The origin of the Jameos del Agua, located to the north of the island of Lanzarote, could not be more spectacular, since it is a long volcanic tube that was generated in the bowels of the earth after the nearby Corona Volcano erupted. It was an eruption that also gave birth to another one of the island’s great attractions: La Cueva de los Verdes.
In fact, of that large volcanic tube approximately 6 kilometres in length, the Jameos del Agua only occupies a part of the coast and is even below sea level, which is why it has a lake in its interior whose waters originate from the ocean and are filtered underground.
But the uniqueness of Jameos del Agua and its natural value doesn’t stop there, as it is undoubtedly of high interest. In this place, local artist César Manrique (1919-1992) created one of his most famous and distinct creations in the 1970s. Therefore, it is also considered a Site of Cultural Interest.

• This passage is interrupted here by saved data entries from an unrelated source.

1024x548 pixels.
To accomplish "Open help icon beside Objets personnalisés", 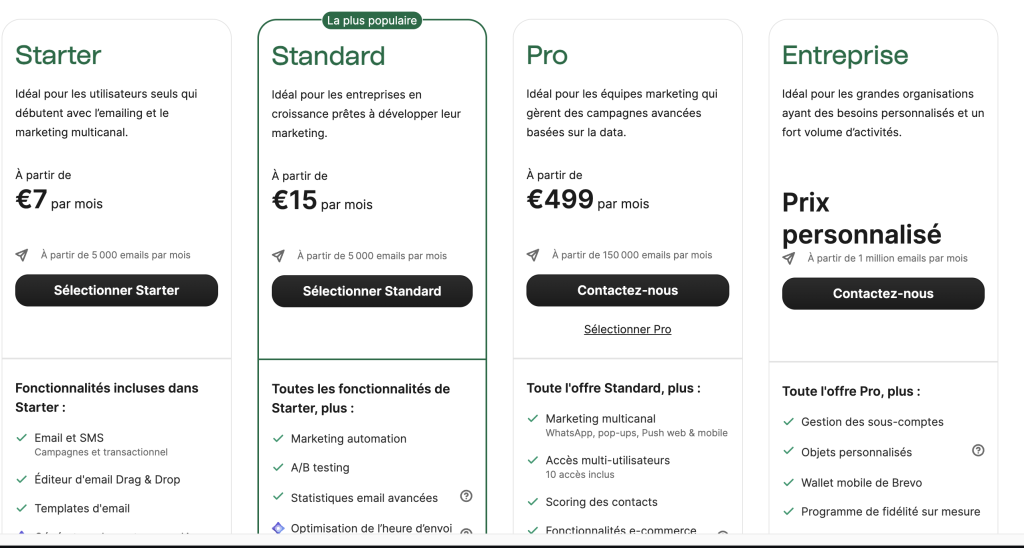I will point(978,451).
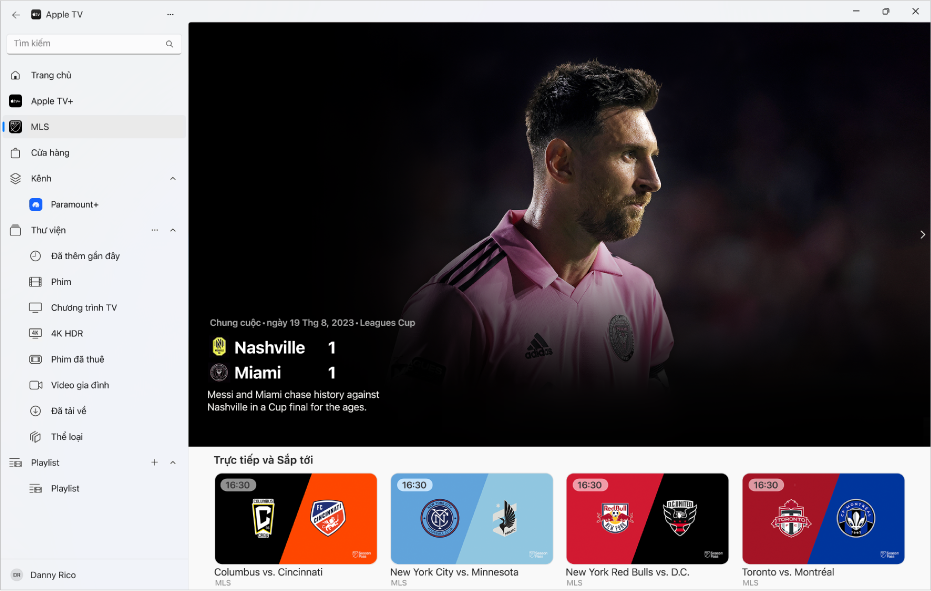This screenshot has width=931, height=591.
Task: Open the Thư viện more options ellipsis
Action: tap(154, 230)
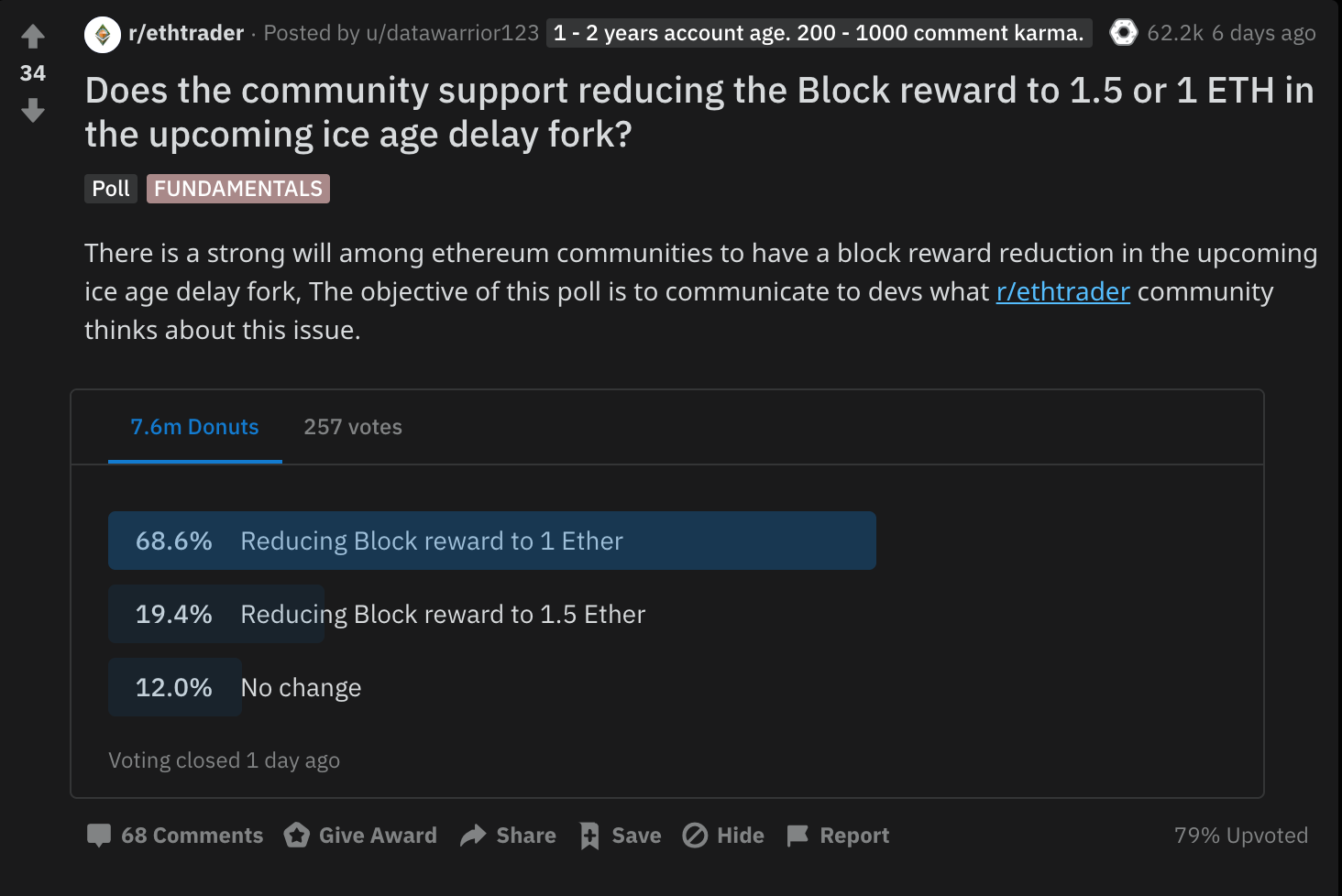The height and width of the screenshot is (896, 1342).
Task: Select the "Reducing Block reward to 1.5 Ether" option
Action: click(x=443, y=614)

The truth is that Jameos del Agua is the highest expression of Manrique, achieving maximum harmony between nature and his artistic creations. And today Jameos del Agua can be visited for its cultural value, which is largely due to this multidisciplinary artist’s intervention and his ability to fuse nature and art like few others.
The result is that it is a Centre of Art, Culture and Tourism where every detail is given consideration. For example, there is an underground auditorium where concerts are regularly held. The auditorium is one of the highlights of a visit to Jameos del Agua.
And of course the inland lake itself is another point of great interest. It is a small pool of water with great beauty, but it also hides interesting life forms, with at least a dozen endemic species. One such species is a small, blind crab that never sees the light of day. Their scientific name is Munidopsis polymorpha, although these crabs are more commonly known as “los jameitos.”